Data extract Block Start

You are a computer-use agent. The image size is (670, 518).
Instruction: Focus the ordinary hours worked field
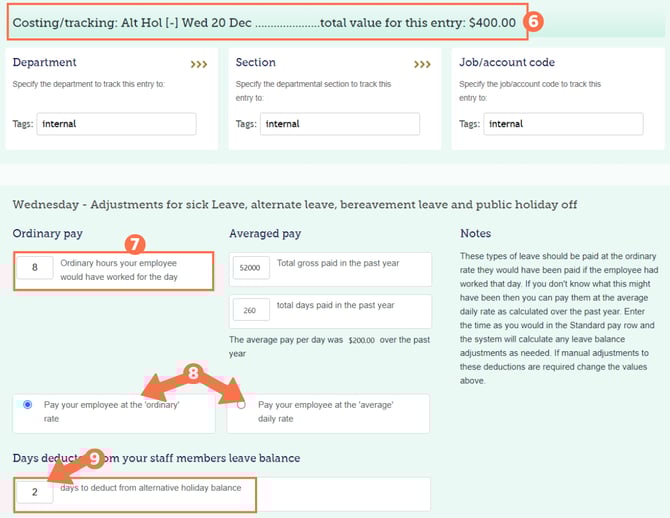click(35, 268)
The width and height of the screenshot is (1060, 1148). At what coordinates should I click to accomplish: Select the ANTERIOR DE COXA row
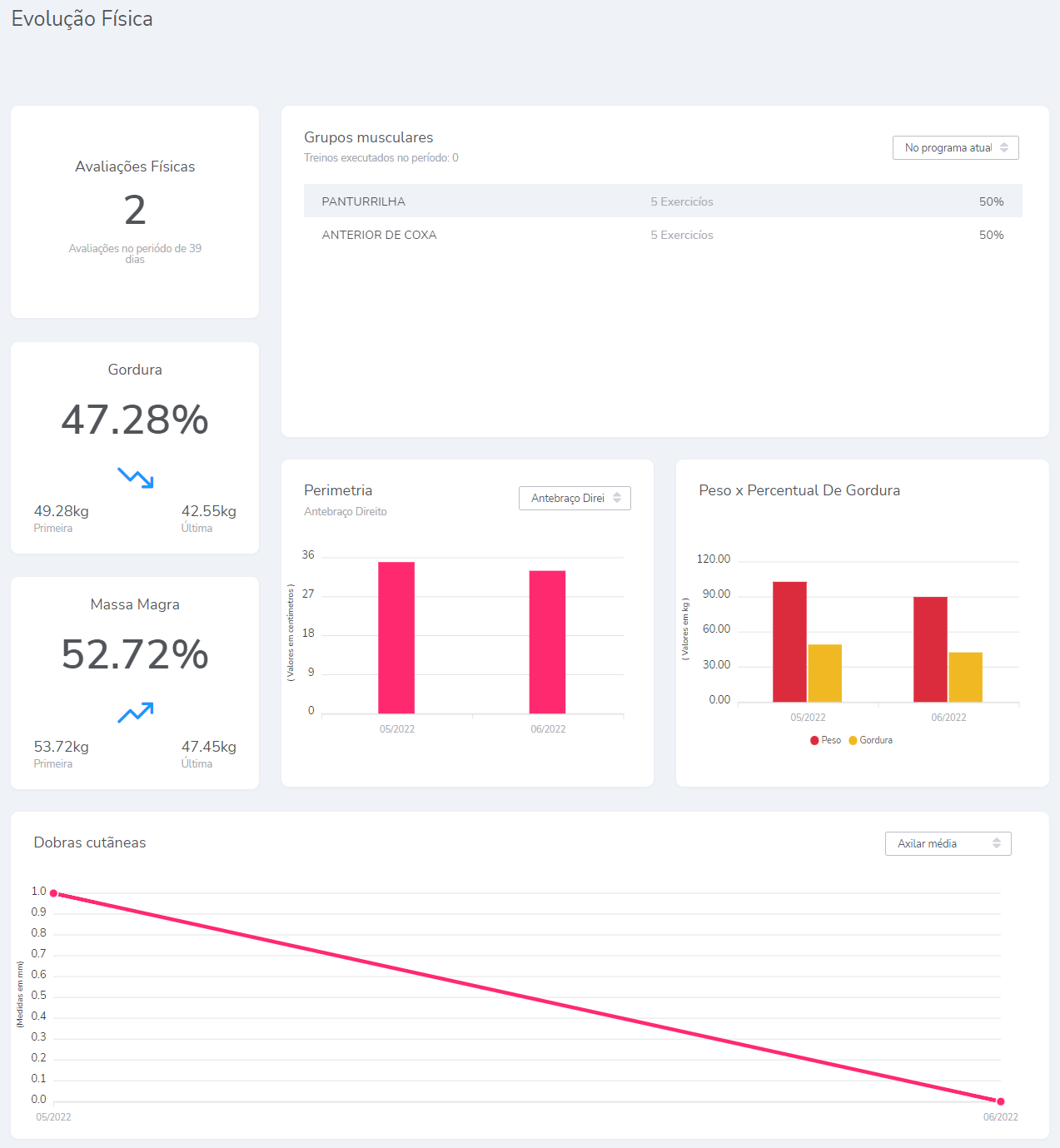(x=662, y=235)
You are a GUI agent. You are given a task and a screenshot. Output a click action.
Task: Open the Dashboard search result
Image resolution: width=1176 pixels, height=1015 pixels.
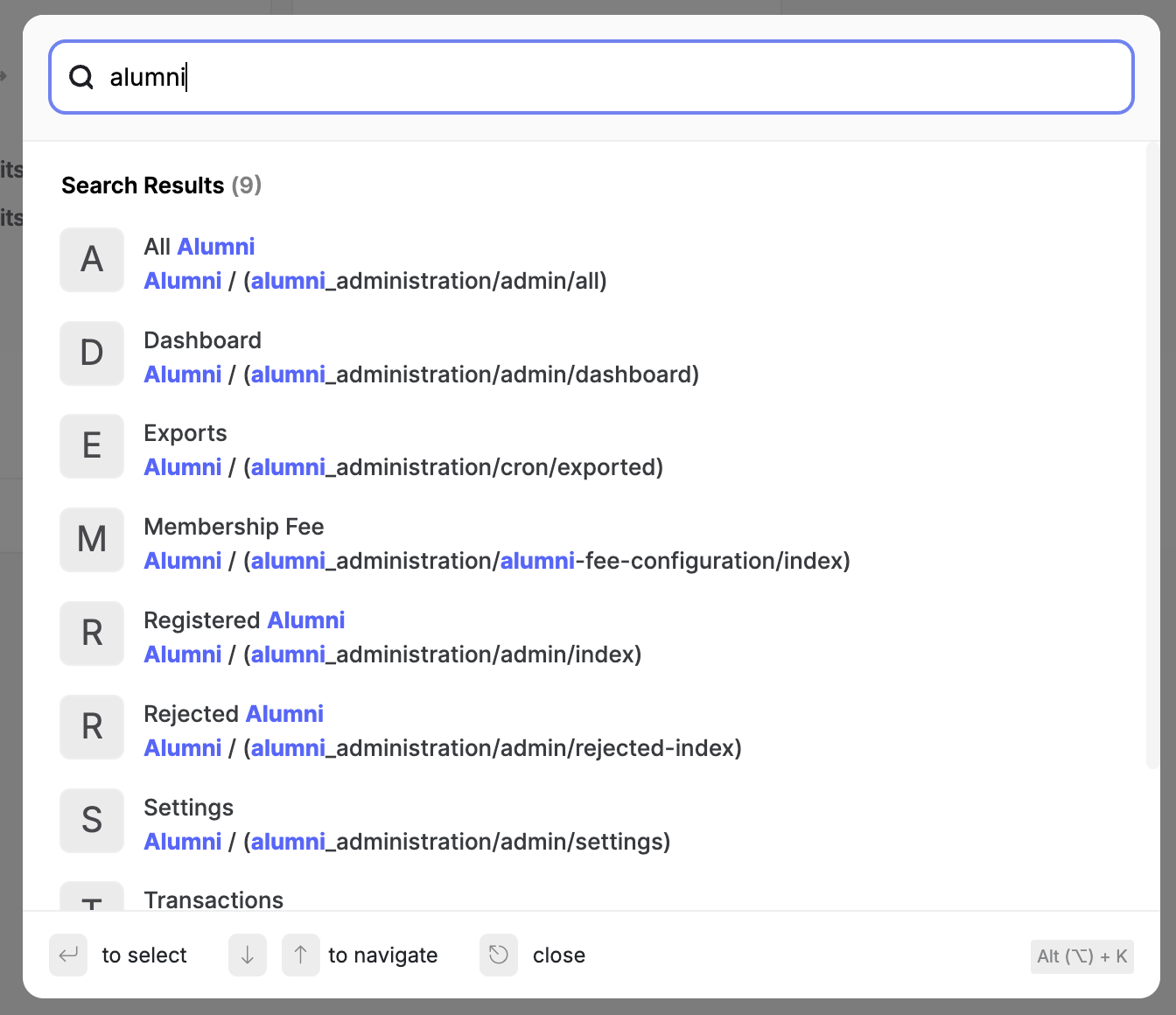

Data extract Block End

For this exercise, copy the entries above exactly and skip any picture.

You are a computer-use agent. The image size is (670, 518).
Instruction: Focus the ordinary hours worked field
click(35, 268)
The width and height of the screenshot is (1060, 1148). At what coordinates should I click to accomplish: Select the ANTERIOR DE COXA row
(x=662, y=235)
You are a GUI agent. You are given a task and a screenshot. Output a click action.
Task: Open the Dashboard search result
Image resolution: width=1176 pixels, height=1015 pixels.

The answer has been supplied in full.